Brak większej korekty po ostatniej aprecjacji złotego może oznaczać, że w kolejnych dniach kurs może zacząć ponownie spadać. Takiemu scenariuszowi sprzyjać będą wciąż wysokie oczekiwania na dalsze podwyżki stóp procentowych przez Rade Polityki Pieniężnej. Według jednego z jej członków Mariana Nogi, w kwietniu koszt pieniądza powinien zostać po raz kolejny podniesiony o 25 punktów, a kolejne podwyżki mogą być konieczne po czerwcu.
Na korzyć złotego przemawia także raport Merrill Lynch, według którego dynamika wzrostu cen w Polsce w ciągu 3-6 miesięcy może zbliżyć się do 5 procent.
Innym pozytywnym czynnikiem jest dalszy spadek bezrobocia, które według minister pracy i polityki społecznej Jolanty Fedak może spaść w połowie tego roku poniżej 10%.
Naszym zdaniem po lekkiej deprecjacji na początku sesji w kolejnych godzinach złoty powinien zacząć się umacniać. W dalszej części tygodnia sytuacja na rynku krajowym będzie uzależniona od zachowania rynku zagranicznego. Jeśli kurs EUR/USD zacznie ponownie rosnąć, to polska waluta także powinna zacząć zyskiwać. Analizując obecną sytuację z punktu widzenia analizy technicznej nie widać aktualnie na wykresach istotnych wsparć, oscylatory nie są mocno wyprzedane, więc kursy mają sporo miejsca do dalszych ewentualnych spadków.

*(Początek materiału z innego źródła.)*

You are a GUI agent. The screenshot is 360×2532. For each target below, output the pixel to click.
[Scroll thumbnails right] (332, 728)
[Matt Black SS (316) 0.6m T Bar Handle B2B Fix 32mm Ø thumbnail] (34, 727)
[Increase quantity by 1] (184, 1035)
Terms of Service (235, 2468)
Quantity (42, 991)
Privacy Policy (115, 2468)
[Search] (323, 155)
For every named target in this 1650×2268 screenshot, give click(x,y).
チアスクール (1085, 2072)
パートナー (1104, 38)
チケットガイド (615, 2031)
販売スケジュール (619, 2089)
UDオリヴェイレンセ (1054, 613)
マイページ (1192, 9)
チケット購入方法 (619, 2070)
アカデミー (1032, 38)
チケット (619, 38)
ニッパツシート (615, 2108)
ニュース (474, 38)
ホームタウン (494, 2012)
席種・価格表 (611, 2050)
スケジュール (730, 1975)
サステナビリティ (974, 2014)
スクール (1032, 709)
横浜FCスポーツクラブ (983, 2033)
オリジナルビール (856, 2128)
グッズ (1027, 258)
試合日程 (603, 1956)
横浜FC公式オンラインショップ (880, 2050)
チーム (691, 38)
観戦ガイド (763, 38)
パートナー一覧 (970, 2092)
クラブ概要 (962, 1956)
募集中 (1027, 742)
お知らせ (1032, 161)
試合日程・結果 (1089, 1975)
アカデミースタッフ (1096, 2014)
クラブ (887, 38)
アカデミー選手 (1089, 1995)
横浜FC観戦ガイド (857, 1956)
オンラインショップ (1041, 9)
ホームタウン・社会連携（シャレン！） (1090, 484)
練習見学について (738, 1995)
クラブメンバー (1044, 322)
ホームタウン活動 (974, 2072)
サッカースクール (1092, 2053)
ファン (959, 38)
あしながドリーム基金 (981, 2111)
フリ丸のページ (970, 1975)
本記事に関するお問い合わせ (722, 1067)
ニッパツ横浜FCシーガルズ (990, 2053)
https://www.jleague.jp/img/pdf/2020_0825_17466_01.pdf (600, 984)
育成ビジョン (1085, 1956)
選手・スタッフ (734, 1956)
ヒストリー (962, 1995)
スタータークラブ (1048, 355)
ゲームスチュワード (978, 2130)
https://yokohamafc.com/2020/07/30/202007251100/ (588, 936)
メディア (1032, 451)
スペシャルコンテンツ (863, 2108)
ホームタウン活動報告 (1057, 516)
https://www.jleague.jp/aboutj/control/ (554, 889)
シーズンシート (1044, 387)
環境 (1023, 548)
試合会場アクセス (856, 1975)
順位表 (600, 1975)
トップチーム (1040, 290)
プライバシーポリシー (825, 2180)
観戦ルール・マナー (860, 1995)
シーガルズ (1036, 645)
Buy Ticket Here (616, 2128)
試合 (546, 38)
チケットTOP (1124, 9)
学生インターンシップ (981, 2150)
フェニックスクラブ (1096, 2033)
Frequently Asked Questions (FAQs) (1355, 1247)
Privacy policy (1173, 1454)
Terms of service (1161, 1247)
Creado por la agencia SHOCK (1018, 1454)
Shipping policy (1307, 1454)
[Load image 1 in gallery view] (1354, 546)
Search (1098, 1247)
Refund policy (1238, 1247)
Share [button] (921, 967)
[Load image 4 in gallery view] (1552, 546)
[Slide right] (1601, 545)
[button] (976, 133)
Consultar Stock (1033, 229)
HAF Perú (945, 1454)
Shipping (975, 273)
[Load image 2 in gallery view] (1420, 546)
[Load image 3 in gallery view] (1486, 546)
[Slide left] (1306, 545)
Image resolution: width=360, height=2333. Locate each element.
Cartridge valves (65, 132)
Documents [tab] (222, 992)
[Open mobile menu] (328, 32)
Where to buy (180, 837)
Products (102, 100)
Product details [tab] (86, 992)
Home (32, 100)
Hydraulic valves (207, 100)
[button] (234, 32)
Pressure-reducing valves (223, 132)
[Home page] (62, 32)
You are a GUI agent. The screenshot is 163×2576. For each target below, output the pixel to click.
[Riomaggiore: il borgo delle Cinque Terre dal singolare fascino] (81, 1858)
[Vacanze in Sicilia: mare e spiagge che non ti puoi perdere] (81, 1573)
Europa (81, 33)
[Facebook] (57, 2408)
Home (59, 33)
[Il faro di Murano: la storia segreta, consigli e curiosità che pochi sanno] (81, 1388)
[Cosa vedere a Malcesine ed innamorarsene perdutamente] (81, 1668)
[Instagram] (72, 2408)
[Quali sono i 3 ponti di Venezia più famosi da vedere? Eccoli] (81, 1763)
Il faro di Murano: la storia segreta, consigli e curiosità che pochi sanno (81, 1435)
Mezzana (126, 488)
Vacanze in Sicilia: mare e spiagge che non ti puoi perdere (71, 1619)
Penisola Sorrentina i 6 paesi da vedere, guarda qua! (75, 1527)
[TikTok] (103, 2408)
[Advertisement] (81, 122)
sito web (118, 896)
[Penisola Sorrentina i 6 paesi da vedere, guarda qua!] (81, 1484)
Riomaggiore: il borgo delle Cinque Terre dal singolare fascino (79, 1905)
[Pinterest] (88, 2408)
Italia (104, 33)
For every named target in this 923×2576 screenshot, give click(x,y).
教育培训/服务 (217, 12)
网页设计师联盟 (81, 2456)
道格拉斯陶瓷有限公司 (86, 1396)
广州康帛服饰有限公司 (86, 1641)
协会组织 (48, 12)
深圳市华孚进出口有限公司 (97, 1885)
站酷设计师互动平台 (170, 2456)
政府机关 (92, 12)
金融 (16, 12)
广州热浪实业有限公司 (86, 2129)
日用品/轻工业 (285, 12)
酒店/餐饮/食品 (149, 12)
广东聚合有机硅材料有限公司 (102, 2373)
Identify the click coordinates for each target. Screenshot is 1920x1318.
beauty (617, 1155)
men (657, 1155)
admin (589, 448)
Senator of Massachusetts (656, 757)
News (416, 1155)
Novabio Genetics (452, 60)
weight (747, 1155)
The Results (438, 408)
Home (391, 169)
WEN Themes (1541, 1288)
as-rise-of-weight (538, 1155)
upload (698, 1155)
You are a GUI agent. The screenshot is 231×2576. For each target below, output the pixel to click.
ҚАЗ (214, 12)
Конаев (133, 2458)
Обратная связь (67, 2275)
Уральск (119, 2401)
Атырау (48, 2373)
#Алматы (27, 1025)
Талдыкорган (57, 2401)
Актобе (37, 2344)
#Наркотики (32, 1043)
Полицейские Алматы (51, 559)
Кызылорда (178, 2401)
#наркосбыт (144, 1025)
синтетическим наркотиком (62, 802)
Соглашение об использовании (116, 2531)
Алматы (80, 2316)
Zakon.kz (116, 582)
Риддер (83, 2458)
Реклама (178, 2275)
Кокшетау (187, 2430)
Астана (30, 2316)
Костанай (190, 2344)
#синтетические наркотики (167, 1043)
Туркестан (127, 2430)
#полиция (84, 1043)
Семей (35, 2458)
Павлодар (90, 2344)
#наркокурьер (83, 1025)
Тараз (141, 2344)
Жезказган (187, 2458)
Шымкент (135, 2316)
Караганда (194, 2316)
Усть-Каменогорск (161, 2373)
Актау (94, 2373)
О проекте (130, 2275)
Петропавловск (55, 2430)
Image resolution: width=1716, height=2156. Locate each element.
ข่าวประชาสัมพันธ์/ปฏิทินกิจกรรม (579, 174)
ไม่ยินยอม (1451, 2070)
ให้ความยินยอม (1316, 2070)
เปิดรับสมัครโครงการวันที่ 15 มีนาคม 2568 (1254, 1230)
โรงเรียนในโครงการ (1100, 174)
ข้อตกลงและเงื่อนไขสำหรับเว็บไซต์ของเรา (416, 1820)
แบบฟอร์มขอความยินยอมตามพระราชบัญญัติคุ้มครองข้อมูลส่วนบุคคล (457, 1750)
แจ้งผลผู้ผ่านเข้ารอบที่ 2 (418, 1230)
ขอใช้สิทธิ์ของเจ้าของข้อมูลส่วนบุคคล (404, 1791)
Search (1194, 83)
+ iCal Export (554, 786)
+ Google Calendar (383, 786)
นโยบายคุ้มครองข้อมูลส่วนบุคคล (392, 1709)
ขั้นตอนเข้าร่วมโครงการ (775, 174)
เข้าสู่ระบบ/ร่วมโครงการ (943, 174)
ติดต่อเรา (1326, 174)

Sesja azjatycka nie przyniosła większych zmian w wycenie większości par głównych. Kurs EUR/USD pozostaje w zakresie wąskiej konsolidacji ograniczonej przedziałem 1,5730-1,5830. Najniższy od ponad roku wzrost wydatków konsumenckich zaledwie o 0,1% odnotowany w lutym oraz spadająca presja inflacyjna są mocnymi przesłankami za kolejnymi obniżkami stóp procentowych w USA. Jednocześnie wciąż napływają informacje świadczące o dobrej kondycji gospodarki strefy euro, co oddala perspektywę poluzowania polityki monetarnej przez ECB. Niekorzystny dla dolara dysparytet stóp procentowych, w dalszym ciągu będzie czynnikiem wspierającym trend wzrostowy relacji EUR/USD. Pierwszymi oporami dla dalszych wzrostów kuru EUR/USD są odpowiednio poziomy: 1,5830, 1,5860 i 1,5905. Wsparcia zlokalizowane są w rejonie 1,5680-1,5730. Słabsze od oczekiwań dane o nowych inwestycjach na rynku nieruchomości w Japonii, przeceniły azjatyckie indeksy giełdowe i jena. Luty był ósmym z rzędu miesiącem, w którym odnotowano spadek liczby rozpoczętych budów. Tym razem wyniósł on 5% i był nieznacznie lepszy od styczniowego (-5,7%). Z technicznego punktu widzenia, USD/JPY po wyznaczeniu tegorocznych dołków na poziomie 95,77, wydaje się że celem dla tej pary na najbliższe dni jest rejon 102,50. Z danych makroekonomicznych, mogących mieć wpływ na dzisiejsze notowania walut będą publikowane o godzinie 11.00 indeks nastrojów konsumenckich w strefie euro oraz indeks aktywności gospodarczej na środkowym - zachodzie USA. Indeks Chicago PMI poznamy o 15.45 i wynieść ma w marcu 46,7 pkt. wobec 44,5 pkt miesiąc wcześniej.